§ **Exercise instructions**
(A) Answer the following from the study methods text, one line each:
(i) Why was the stepped-wedge design chosen?
(ii) How many processes does the algorithm contain?
(iii) From whom was consent for observing the ventilator withdrawal obtained?
(B) Summarize the study methods text in two sentences.

§ **Document text**
A stepped-wedge cluster design with repeated measures option was used (Fig. 1). The stepped-wedge cluster randomized trial is a form of cross-over design with unidirectional cross-over from control (usual care), to intervention (algorithm), but with randomization of when each cluster undertakes this transition.8,9 All clusters started the trial in a control phase, then sequentially crossed over from the control group to the intervention group, until all sites received the intervention. Site simple randomization occurred assigning them to order of crossover to intervention; allocation was not concealed at the cluster level. This design was chosen to avoid contamination of the intervention, that is, patients and the medical, nursing, and respiratory therapist (RT) staff caring for them under different experimental conditions were not comingled. Importantly, the intervention was not removed once it was implemented and demonstrated to be effective, which alleviates ethical concerns.9 Outcomes were measured on the study participants in all clusters over time; hence, measurement of outcomes takes place at each step in the wedge; each cluster provides data points in the control and intervention conditions allowing each site to act as its own control.

FIG. 1.

FIG. 1.

Study diagram.

Algorithm interventions and procedures

The algorithm was PI-developed based on a large palliative care clinical experience. The algorithm is designed to be nurse-led with RT support. There are five processes: (1) prewithdrawal assessment (Richmond Agitation and Sedation Scale [RASS] and Respiratory Distress Observation Scale [RDOS]); (2) premedication decisions; (3) withdrawal method (weaning vs. one-step); (4) extubation considerations; and (5) post-withdrawal oxygen and opioid continuous infusion decisions. All 5 sites began the trial in the control arm with crossover to intervention after 13 patients (cluster 1), 26 patients (cluster 2), 39 patients (cluster 3), and so on (Fig. 1) (Details are in the Supplementary Material).

Eligibility and exclusion criteria

Adult patients aged ≥18 years, undergoing the withdrawal of invasive mechanical ventilation at the end of life were eligible for inclusion. Patients who were conscious and cognitively intact at the time of ventilator withdrawal were excluded because they constitute a different population from the usual patient undergoing this procedure and are likely to require a different approach. Patients who were planned to undergo organ donation after cardiac death following ventilator withdrawal were also excluded because we were not able to collect data from this population. Patients who were brain dead were excluded because they have no ability to experience respiratory distress. Patients with bulbar amyotrophic lateral sclerosis, C1–C4 quadriplegia, or locked-in syndrome secondary to brainstem disease were excluded because the respiratory distress measure is not valid under conditions that produce paralysis. Consent for observation of the ventilator withdrawal processes was obtained from the patient's legally authorized individual, usually family.

§ **Dataset excerpts**
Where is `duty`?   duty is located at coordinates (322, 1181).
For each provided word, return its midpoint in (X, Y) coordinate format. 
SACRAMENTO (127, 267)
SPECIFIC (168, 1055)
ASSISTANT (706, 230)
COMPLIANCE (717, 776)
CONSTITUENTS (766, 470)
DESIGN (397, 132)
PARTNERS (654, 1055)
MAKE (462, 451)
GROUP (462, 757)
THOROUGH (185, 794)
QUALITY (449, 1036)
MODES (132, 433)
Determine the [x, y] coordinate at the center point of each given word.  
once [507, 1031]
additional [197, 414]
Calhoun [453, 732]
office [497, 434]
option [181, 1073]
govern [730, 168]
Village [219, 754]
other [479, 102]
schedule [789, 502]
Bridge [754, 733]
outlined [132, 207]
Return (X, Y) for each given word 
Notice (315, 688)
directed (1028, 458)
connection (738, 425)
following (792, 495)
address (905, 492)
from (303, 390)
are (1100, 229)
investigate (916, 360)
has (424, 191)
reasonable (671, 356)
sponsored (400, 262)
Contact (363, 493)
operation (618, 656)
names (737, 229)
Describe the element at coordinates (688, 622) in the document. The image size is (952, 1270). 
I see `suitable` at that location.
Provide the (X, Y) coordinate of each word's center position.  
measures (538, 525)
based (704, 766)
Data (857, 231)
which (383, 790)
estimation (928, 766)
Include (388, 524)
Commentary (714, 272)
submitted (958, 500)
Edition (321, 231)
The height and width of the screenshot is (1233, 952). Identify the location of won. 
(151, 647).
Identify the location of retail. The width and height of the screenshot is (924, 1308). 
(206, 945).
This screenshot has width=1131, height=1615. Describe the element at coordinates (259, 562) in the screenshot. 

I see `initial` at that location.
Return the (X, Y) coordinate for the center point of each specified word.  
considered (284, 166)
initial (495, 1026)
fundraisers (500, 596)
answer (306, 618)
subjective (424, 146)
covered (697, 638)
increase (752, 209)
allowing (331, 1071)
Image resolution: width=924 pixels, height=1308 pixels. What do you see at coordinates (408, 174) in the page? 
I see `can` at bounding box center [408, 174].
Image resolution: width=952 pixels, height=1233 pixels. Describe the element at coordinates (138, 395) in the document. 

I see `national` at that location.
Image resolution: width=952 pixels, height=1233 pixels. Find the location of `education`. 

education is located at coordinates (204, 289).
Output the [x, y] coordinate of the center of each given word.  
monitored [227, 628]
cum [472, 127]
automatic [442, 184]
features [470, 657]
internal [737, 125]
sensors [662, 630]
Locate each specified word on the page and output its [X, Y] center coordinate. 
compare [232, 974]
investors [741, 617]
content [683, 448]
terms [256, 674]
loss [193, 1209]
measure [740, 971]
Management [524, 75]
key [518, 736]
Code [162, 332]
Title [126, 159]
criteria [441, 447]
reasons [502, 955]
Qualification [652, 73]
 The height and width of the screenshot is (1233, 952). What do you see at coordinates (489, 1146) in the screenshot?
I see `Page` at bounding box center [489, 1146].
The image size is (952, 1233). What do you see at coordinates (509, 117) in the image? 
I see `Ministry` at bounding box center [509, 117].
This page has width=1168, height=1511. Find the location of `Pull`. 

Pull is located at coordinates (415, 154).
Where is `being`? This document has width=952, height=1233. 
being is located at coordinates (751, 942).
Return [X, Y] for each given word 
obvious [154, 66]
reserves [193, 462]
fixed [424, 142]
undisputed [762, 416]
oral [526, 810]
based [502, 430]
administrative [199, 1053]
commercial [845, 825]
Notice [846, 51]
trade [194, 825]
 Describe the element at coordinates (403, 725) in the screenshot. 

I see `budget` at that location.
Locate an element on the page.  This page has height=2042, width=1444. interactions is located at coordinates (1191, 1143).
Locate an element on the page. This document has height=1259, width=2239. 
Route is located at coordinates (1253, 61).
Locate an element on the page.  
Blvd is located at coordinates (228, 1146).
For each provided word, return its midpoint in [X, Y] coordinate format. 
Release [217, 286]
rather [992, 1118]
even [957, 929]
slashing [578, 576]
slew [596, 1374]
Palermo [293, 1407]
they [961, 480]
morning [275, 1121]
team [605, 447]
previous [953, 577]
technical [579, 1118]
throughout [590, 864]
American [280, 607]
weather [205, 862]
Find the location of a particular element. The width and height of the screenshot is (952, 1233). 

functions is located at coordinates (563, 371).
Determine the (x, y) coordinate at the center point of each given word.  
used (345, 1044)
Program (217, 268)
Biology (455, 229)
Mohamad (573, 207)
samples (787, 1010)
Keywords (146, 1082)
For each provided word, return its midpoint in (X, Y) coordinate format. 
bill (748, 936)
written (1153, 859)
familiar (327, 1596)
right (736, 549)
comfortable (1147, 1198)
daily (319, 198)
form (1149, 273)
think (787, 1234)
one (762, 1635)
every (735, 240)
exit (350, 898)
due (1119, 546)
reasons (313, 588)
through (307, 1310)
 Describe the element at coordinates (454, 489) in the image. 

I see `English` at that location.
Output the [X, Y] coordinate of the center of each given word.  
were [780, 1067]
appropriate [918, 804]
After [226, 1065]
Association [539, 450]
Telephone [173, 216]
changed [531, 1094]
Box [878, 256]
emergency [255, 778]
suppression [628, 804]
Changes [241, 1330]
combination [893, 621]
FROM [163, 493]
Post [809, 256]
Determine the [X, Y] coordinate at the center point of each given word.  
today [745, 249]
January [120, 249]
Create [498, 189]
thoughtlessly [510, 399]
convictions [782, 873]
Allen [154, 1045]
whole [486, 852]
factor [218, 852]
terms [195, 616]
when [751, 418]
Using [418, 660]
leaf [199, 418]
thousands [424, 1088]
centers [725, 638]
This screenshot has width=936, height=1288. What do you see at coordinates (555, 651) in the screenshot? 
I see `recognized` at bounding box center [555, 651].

§ **Expected results**
(A)
(i) It was chosen to avoid contamination of the intervention.
(ii) Five.
(iii) From the patient's legally authorized individual, usually family.

(B) A stepped-wedge cluster randomized design was used: all sites began in a control phase of usual care and, in a randomized order, crossed over one by one to a nurse-led, five-process algorithm for withdrawing mechanical ventilation, so that each site served as its own control. Adults undergoing withdrawal of invasive mechanical ventilation at the end of life were eligible, while patients who were conscious and cognitively intact, planned for organ donation after cardiac death, brain dead, or affected by certain paralyzing conditions were excluded.